The most sustainable energy sources are renewable bioenergy (wood, biomass, energy crops), geothermal (deep or shallow), solar energy (photovoltaic, solar thermal), hydro and wind energy. Since much more, orders of magnitudes more, solar energy hits the earth than is required for human needs, the total potential of renewable energies seems to be almost infinite. It should be noted that, with respect to our discussion about energy here, the term "potential" is not the same as in physics (see Mechanical Energy). A better term would be "availability". Also, the terms "renewable energy" and "energy sources" do not make sense physically, since in physics the energy conservation law prohibits a source or renewal of energy; only transformations are allowed. From a physical point of view, it would be better to formulate this as "availability of sustainable energies" instead of "potential of renewable energies".
The Short-term Energy Outlook (release December 2017) of the U.S. Energy Information Administration (EIA) describes the contribution of 10 quadrillion Btu from renewable energy sources which corresponds to 10% of the total U.S. primary energy consumption. Wind and solar are increasing.
For U.S. electrical power generation, figure above, non-hydropower renewables generation exceeds hydropower now. In 2016, the renewables have a total contribution of 14.9%, with hydropower 6.5%, wind 5.6%, biomass 1.5%, solar 0.9%, geothermal 0.4%, see EIA.

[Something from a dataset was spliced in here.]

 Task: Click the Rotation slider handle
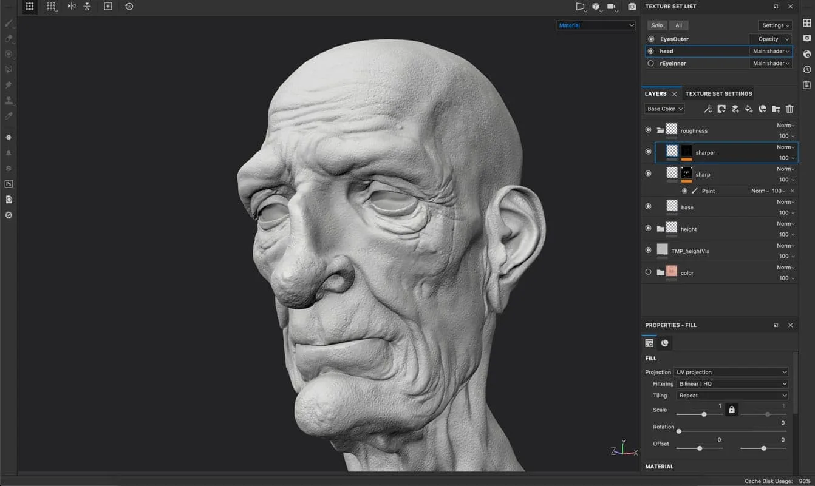click(x=679, y=431)
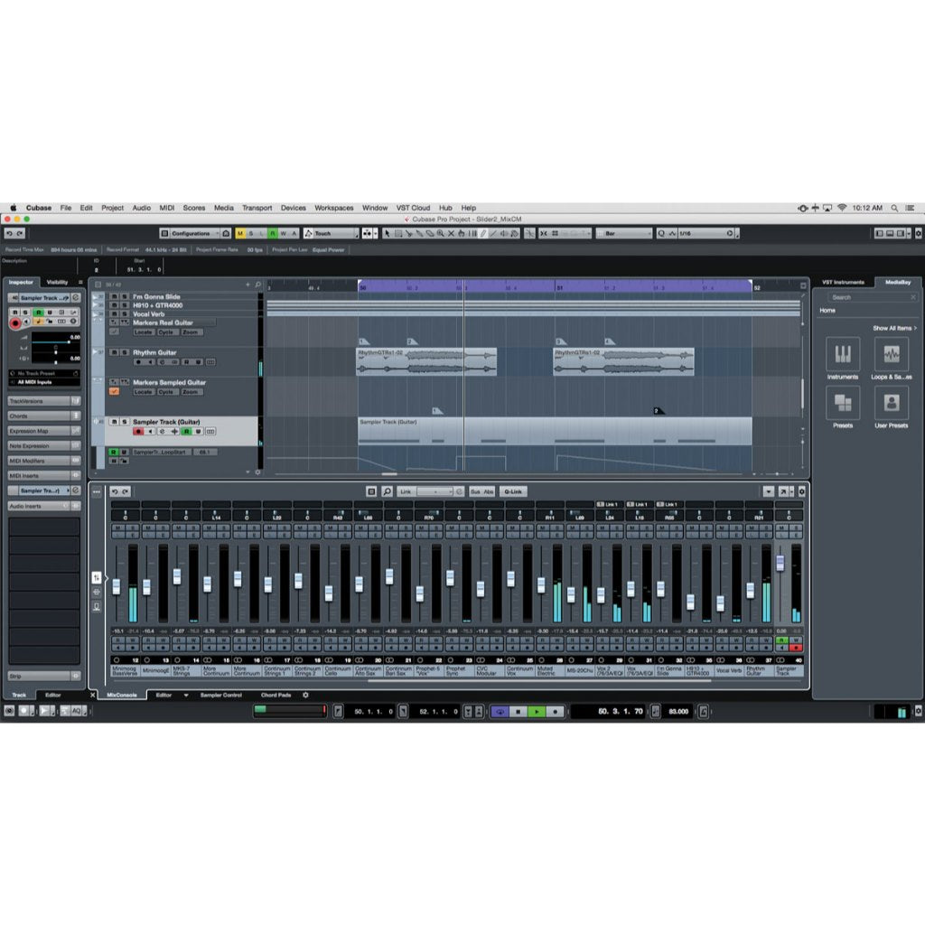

The U.S. Energy Information Administration's (EIA) annual publications Annual Energy Outlook and International Energy Outlook focus on the factors that shape the energy system over the long term for the U.S. and the world, respectively. The outlooks go now until 2040 and include the expected potentials of renewable energies. The next four figures and some parts of the explanations were taken from the Annual Energy Outlook 2017.
The figure above shows additions and retirements of electricity generating capacities in GW by energy source from 2005 to 2040. Oil and gas will increase up to 2040, but less strong than the solar capacity additions.
The result of the additions and retirements is shown for the renewables in the figure above. Wind will dominate after 2020 and finally the hydroelectric will be also exceeded by the solar energy. Although geothermal capacity more than triples in the projection, combined with biomass capacity they account in 2040 for only 15% of renewable electricity generation.
The figure at left shows total electricity generation by fuel in billion kWh from1980 to 2040. Natural gas is an attractive fuel for new generating capacity, and by 2025 natural gas surpasses coal as the nation’s largest source of energy for electricity generation. As natural gas prices rise and the capital costs of renewable technologies, particularly wind and solar, decrease over time, renewable generation becomes more competitive, accounting for about 15% of total electricity generation in 2040. Barring a breakthrough in electricity storage or related technologies, renewable technologies cannot fully replace the baseload generation lost as a result of coal and nuclear plant retirements.
The figure above shows primary energy use by fuel in quadrillion Btu from 1980 to 2040. The petroleum share of total energy in 2016 and 2040 does not vary significantly. Coal decreases as natural gas increases. Growing production from tight shale keeps the price of natural gas to end users below 2008 level. The renewable share of total energy use (including biofuels) increases from 9% in 2012 to 12% in 2040. On a percentage basis, renewable energy grows the fastest because capital costs fall with increased penetration and because current state and federal policies encourage its use
In opposite, a vision for a sustainable energy strategy based on energy efficiency and 100% renewable primary and, therefore, also electrical energy was published by the German Renewable Energy Association "ForschungsVerbund Erneuerbare Energien." It claims to have the solution to achieve this and sets the share of fossil fuels and nuclear energy in energy production for 2050 at zero; see figure 2 in Energiekonzept 2050.